Focus Group With Trump Voters Savages President on MSNBC: ‘We All Knew He Was a Nut’

 

“Contemptible,” “crazy,” and “we all knew he was a nut” are the words a Pittsburg, Pennsylvania focus group used to describe President Donald Trump — including a few of his voters.

A room of Americans who supported Trump, Hillary Clinton, and a third-party candidate in the election tore into the president’s performance during his over eight months in office. They did not hold their criticisms to just the president though, as they also hit Vice President Mike Pence, Senate Majority Leader Mitch McConnell, House Speaker Paul Ryan, and Senate Minority Leader Chuck Schumer.

In a segment aired on MSNBC’s Morning Joe, many of these Trump supporters did not voice a die-hard support for the president himself, even when describing the reasons they cast their vote. “It was more of an anti-Hillary vote,” said one; “I didn’t want more of what we already had,” said another.

“I look at a president to be presidential, someone who is calm, focused… In some aspects, [Trump is] almost turning into a politician in a different way, saying things he thinks his base wants to hear. He’s let me down,” said one Trump voter during the focus group, per Politico.

“I traditionally am in the ‘give the guy a chance’…. His learning curve has been a little disappointing, meaning he hasn’t caught on like everyone has said here, ‘If he did this, he’d be OK,'” voiced another Pittsburgh resident who supporter the president during the election.

Pittsburgh represents a large chunk of the vote in Pennsylvania’s second largest county.

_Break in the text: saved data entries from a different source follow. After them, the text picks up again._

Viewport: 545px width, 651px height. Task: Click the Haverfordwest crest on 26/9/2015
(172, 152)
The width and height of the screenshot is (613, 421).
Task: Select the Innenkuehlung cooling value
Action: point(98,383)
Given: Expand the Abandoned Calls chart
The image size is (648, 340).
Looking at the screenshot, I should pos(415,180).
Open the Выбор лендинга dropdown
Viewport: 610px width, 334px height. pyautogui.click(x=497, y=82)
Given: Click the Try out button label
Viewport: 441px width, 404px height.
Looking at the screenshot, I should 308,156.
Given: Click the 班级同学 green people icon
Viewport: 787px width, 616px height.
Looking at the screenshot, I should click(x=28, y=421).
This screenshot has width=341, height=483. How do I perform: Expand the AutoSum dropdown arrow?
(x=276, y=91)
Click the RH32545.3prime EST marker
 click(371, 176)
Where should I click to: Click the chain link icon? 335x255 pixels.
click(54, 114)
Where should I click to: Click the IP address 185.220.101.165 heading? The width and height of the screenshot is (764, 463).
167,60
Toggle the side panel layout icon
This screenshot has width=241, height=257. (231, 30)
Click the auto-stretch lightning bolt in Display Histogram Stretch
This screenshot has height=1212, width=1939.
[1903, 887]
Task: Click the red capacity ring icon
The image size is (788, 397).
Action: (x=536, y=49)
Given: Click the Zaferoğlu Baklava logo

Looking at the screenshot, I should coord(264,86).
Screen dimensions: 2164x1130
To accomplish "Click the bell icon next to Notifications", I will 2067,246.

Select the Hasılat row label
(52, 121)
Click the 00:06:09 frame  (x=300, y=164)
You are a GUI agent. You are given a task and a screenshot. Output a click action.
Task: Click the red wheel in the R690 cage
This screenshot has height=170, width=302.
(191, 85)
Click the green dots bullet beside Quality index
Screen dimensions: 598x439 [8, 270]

However, Clinton won the city’s county by an overwhelming majority, taking 75 percent of the vote, so the votes of these disgruntled Pittsburgh Trump supporters may already be a lost cause for the president’s re-election initiative.

Ironically, Trump recently harkened upon the voters of Pittsburg to make a statement about his policies, justifying his pull-out of the Paris climate agreement by saying, “I was elected to represent the citizens of Pittsburgh, not Paris.” In part, the president was correct in saying this, as he is the first Republican candidate to win the state of since the late 1980s.

He won the state by a thin margin of 44,000 votes, and if this focus group — along with his plummeting approval ratings — are representative of what those in the state feel toward the president, he should feel uneasy about his future in a state many cite as a primary reason he was elected.

Watch the clip above via MSNBC.

[image via screengrab]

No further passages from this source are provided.